» WORK TASK: Copy out lines with the word "arrow" from the material that follows.

» SOURCE DATA:
+---+

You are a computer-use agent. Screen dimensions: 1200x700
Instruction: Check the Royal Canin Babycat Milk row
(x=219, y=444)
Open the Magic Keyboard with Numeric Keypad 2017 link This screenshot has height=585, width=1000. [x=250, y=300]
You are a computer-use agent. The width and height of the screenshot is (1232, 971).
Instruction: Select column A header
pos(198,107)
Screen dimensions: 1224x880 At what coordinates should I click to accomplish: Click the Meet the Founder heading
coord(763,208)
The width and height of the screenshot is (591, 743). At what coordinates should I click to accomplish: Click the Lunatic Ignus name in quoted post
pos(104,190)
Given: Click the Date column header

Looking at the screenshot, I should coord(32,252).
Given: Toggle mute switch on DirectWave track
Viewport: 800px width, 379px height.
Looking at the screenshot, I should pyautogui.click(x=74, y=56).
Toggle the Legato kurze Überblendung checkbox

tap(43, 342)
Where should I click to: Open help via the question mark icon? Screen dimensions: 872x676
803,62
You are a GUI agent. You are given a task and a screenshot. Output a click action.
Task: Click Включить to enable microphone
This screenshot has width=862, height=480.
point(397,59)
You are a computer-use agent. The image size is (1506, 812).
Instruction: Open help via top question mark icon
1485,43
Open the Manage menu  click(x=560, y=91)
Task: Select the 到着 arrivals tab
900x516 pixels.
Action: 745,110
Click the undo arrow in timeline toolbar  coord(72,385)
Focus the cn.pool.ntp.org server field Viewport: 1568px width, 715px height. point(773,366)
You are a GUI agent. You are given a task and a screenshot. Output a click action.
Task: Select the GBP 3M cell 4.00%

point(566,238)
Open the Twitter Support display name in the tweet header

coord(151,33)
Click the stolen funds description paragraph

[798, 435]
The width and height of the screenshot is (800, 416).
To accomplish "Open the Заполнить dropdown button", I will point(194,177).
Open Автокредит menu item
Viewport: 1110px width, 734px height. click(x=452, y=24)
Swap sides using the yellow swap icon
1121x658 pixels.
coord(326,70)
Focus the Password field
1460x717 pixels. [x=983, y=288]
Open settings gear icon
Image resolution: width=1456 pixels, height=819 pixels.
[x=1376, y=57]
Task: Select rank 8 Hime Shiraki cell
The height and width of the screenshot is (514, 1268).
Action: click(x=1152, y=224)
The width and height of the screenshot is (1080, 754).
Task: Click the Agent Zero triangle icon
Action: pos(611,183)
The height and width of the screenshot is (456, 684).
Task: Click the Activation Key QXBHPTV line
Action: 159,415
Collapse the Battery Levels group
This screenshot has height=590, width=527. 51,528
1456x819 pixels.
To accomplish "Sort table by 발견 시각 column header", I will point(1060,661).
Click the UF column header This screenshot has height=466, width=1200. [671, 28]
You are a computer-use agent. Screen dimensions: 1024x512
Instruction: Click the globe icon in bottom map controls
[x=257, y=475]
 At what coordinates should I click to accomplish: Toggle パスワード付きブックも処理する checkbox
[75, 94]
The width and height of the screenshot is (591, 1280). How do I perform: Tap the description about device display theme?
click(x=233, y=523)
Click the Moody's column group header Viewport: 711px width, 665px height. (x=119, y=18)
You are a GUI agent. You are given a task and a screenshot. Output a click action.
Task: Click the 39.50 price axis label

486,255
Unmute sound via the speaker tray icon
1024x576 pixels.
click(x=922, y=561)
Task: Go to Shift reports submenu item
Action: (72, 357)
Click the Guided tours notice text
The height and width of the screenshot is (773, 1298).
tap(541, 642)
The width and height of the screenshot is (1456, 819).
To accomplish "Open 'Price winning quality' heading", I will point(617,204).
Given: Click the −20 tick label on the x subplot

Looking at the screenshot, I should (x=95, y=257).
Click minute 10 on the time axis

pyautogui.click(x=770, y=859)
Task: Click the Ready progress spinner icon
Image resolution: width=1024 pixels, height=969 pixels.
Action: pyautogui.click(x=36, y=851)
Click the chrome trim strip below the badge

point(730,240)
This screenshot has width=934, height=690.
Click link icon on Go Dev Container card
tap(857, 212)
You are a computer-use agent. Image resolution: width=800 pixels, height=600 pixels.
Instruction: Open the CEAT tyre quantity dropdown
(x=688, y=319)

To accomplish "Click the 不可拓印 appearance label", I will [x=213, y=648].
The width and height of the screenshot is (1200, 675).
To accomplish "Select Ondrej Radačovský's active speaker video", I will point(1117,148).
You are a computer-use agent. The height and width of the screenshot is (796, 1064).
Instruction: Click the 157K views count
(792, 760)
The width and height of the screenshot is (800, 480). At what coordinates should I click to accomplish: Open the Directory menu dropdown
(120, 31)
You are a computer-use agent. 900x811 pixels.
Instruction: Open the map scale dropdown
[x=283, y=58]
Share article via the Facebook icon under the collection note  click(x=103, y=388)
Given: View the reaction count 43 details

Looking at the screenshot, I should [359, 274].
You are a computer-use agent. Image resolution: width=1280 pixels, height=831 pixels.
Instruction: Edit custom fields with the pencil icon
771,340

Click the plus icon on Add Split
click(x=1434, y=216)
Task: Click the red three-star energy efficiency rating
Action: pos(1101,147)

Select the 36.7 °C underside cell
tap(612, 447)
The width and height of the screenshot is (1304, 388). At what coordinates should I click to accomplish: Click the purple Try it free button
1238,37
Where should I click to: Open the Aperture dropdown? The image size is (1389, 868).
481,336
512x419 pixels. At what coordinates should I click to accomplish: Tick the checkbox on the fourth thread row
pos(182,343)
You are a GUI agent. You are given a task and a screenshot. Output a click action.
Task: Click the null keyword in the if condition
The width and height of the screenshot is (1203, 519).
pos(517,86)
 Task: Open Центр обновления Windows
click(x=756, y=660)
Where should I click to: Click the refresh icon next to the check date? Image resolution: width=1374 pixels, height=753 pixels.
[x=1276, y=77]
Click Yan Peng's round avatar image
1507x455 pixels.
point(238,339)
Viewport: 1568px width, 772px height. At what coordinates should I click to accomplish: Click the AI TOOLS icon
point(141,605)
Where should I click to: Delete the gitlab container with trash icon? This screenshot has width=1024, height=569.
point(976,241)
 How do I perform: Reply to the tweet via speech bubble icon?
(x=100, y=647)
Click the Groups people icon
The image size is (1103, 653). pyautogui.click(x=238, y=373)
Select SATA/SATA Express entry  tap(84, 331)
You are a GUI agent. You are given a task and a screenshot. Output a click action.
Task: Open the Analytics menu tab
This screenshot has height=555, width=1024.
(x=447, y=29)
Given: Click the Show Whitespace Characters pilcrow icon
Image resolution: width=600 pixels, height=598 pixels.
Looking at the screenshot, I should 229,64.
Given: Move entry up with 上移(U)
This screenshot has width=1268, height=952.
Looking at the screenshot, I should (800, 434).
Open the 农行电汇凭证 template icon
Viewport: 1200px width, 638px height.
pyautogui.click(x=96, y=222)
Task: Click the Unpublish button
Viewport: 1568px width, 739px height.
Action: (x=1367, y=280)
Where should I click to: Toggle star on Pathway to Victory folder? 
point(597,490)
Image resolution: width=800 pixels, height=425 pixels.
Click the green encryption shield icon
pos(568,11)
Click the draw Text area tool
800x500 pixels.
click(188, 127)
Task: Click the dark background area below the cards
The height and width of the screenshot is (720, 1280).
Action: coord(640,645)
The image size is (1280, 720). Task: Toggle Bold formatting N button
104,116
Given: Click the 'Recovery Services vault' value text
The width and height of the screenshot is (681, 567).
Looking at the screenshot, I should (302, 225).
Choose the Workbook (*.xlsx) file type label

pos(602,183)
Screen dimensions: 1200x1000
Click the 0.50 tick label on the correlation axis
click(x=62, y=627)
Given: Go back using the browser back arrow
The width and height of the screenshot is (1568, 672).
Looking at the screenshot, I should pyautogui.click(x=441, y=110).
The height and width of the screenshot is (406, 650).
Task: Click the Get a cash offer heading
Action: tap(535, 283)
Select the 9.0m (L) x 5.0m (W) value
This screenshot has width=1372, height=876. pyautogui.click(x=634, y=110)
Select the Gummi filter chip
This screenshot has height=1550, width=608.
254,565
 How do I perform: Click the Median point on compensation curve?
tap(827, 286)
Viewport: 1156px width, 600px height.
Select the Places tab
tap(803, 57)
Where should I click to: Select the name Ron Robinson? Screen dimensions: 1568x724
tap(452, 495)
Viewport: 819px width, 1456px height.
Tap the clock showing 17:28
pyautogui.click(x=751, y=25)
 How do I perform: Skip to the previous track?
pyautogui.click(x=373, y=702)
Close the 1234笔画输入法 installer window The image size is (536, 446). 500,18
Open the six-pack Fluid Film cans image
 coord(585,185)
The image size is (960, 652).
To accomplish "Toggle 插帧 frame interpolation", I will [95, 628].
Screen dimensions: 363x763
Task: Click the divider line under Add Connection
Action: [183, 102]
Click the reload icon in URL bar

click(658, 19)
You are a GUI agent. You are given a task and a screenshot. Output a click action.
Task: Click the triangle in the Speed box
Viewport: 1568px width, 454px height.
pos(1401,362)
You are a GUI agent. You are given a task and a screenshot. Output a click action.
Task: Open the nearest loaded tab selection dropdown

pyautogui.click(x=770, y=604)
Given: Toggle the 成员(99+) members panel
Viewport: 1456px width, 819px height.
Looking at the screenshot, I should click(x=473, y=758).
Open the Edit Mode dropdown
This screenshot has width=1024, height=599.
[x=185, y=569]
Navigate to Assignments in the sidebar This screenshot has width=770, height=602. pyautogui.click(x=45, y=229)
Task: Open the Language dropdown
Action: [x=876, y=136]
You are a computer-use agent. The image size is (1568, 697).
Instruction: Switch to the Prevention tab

+---+

» EXERCISE RESULT:
Click the undo arrow in timeline toolbar  coord(72,385)
Given: Go back using the browser back arrow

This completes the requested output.